See VECSYS.VECTOR$INDEX for detailed information about vector indexes.

Note:

  • The VECTOR column is designed to be extremely flexible to support vectors of any number of dimensions and any format for the vector dimensions. However, you can create a vector index only on a VECTOR column containing vectors that all have the same number of dimensions. This is required as you can't compute distances over vectors with different dimensions. For example, if a VECTOR column is defined as VECTOR(*, FLOAT32), and two vectors with different dimensions (128 and 256 respectively) are inserted in that column. When you try to create the vector index on that column, you will get an error.
  • Once an IVF index is created on a vector column of an empty table and non-null vectors with a particular dimension have been inserted into it, new vectors with a different dimension cannot be inserted into the same vector column due to the existence of the IVF index.
  • If a table is truncated, any IVF index created on the table is marked as UNUSABLE. Thus, the IVF index will not be maintained on any subsequent INSERT statements with vectors of the same or different dimension count. You must rebuild or recreate the IVF index before using the index in a query again.
  • You can only create one type of vector index per vector column.
  • Oracle recommends that you allocate larger, temporary tablespaces for proper IVF vector index creation with big vector spaces and vector sizes.

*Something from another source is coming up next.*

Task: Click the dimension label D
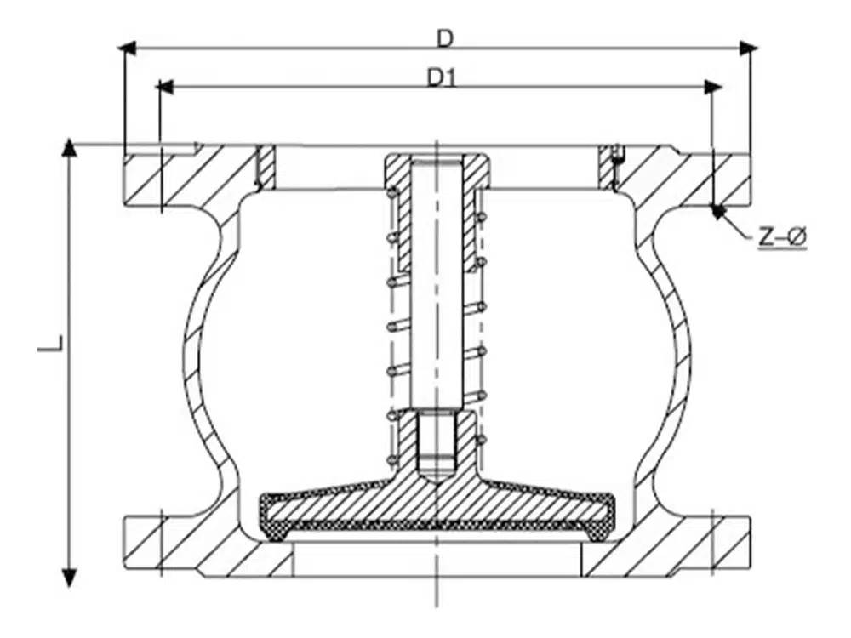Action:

In such cases, the system internally makes extensive use of temporary space.
  • On a RAC environment you can set up a vector pool on each instance for the best performance of vector indexes.

Use Index Guidelines

For the Oracle Database Optimizer to consider a vector index, you must ensure to verify these conditions in your SQL statements:

  • The similarity search SQL query must include the APPROX or APPROXIMATE keyword.
  • The vector index must exist.
  • The distance function for the index must be the same as the distance function used in the vector_distance() function.
  • If the vector index DDL does not specify the distance function and the vector_distance() function uses EUCLIDEAN, DOT, MANHATTAN or HAMMING, then the vector index is not used.
  • If the vector index DDL uses the DOT distance function and the vector_distance() function uses the default distance function COSINE, then the vector index is not used.
  • The vector_distance() must not be encased in another SQL function.
  • If using the partition row-limiting clause, then the vector index is not used.
  • Index accuracy with an IVF index may diminish over time due to DML operations being performed on the underlying table. You can check for this by using the INDEX_ACCURACY_QUERY function provided by the DBMS_VECTOR package. In such a case, the index can be rebuild using the REBUILD_INDEX function also provided by the DBMS_VECTOR package. See DBMS_VECTOR for more information about DBMS_VECTOR and its subprograms.

Note:

Except for ALTER TABLE tab SUBPARTITION/PARTITION (RANGE/LIST) with or without Update Global Indexes, global vector indexes are marked as unusable as part of other Partition Management Operations on a partitioned table. In those cases you must manually rebuild the global vector indexes.